American Matrix

avatar użytkownika rewident

  Nasze piękne celebrity, kolorowy jak wiatraczek na jarmarku i śliczny jak usteczka Dody Elektrody, kandydat partii osła, Barack Hussein Obama from Kenya and Hawaii zostanie nowym 44 prezydentem największego kraju na Świecie.

 

Będziemy mieli spełnienie marzeń komunistów, marksistów, trockistów, homoseksualistów, ekologów, lesbijek, scjentologów, islamistów, buddystów, kagiebistów, goszystów i progresistów. Już teraz możemy usłyszeć radosne krzyki płynące ze środowisk lewackich na całym globie. Czeka nas WIELKA ZMIANA! Od teraz nie będzie już energii z ropy naftowej, tylko z wiatru, nie będzie wojen, tylko gołąbki pokoju, nie będzie ślubów kościelnych, tylko engelsowska wspólnota kobiet, nie będzie opresyjnego państwa, tylko wspólnoty hippisów, nie będzie ciężkiej pracy, tylko beztroska, jointy i pierdzenie w stołek, nie będzie rasizmu, tylko miłość bliźniego, a przestępcy przestaną handlować prochami i bronią w trosce o spokój społeczny i bezpieczeństwo policjantów.
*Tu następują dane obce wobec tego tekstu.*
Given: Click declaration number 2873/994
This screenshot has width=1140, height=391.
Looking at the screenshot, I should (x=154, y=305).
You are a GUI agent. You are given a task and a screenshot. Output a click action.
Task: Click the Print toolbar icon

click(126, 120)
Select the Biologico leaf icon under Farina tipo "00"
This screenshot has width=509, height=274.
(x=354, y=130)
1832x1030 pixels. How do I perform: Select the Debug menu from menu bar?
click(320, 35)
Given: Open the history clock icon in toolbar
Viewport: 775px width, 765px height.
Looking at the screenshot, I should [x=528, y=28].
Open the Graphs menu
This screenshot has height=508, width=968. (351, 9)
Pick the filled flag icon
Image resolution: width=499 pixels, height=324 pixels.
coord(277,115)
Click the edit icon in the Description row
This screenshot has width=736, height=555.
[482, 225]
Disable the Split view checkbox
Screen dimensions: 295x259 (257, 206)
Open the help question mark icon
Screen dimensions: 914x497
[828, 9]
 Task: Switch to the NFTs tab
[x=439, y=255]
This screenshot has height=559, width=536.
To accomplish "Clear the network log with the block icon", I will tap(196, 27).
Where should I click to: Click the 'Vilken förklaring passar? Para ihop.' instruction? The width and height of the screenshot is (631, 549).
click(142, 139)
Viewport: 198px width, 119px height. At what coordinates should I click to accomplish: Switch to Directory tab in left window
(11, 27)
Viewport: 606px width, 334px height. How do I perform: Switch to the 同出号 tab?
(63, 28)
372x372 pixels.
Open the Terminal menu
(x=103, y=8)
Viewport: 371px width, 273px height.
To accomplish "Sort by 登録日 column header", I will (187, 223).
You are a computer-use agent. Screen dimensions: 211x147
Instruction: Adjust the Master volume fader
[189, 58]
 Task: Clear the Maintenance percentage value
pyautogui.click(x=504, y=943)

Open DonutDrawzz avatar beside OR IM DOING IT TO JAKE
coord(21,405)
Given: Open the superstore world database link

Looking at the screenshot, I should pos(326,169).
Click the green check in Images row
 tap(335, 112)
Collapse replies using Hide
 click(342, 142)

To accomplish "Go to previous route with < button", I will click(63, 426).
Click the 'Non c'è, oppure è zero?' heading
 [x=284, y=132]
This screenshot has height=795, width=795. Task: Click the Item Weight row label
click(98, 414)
Okazuje się, ze AMERICAN DREAM udało się amerykańskim macherom od mediów i propagandy zamienić w AMERICAN MATRIX. W jaki sposób człowiek, który zawsze szedł z prądem i podlizywał się na potęgę establishmentowi mógł zostać przedstawiony jako orędownik rewolucji?! W jaki sposób facet, na którego chce głosować 83% mieszkańców stanu District of Columbia, gdzie dominuje betonowa biurokracja z reguły najbardziej oporna na zmiany, w jaki sposób ktoś taki może być uosobieniem reform i wyrwania Ameryki z marazmu?! W jaki sposób koleś, który popierał regulacje bankowe nakazujące pożyczanie pieniędzy niewypłacalnej biedocie, może dziś publicznie obwiniać Republikanów o wywołanie kryzysu kredytów hipotecznych?! I wreszcie w jaki sposób ktoś, na którego głosuje 90% czarnoskórych mieszkańców Land of Freedom, może odwoływać się do idei rasowej wspólnoty Ameryki?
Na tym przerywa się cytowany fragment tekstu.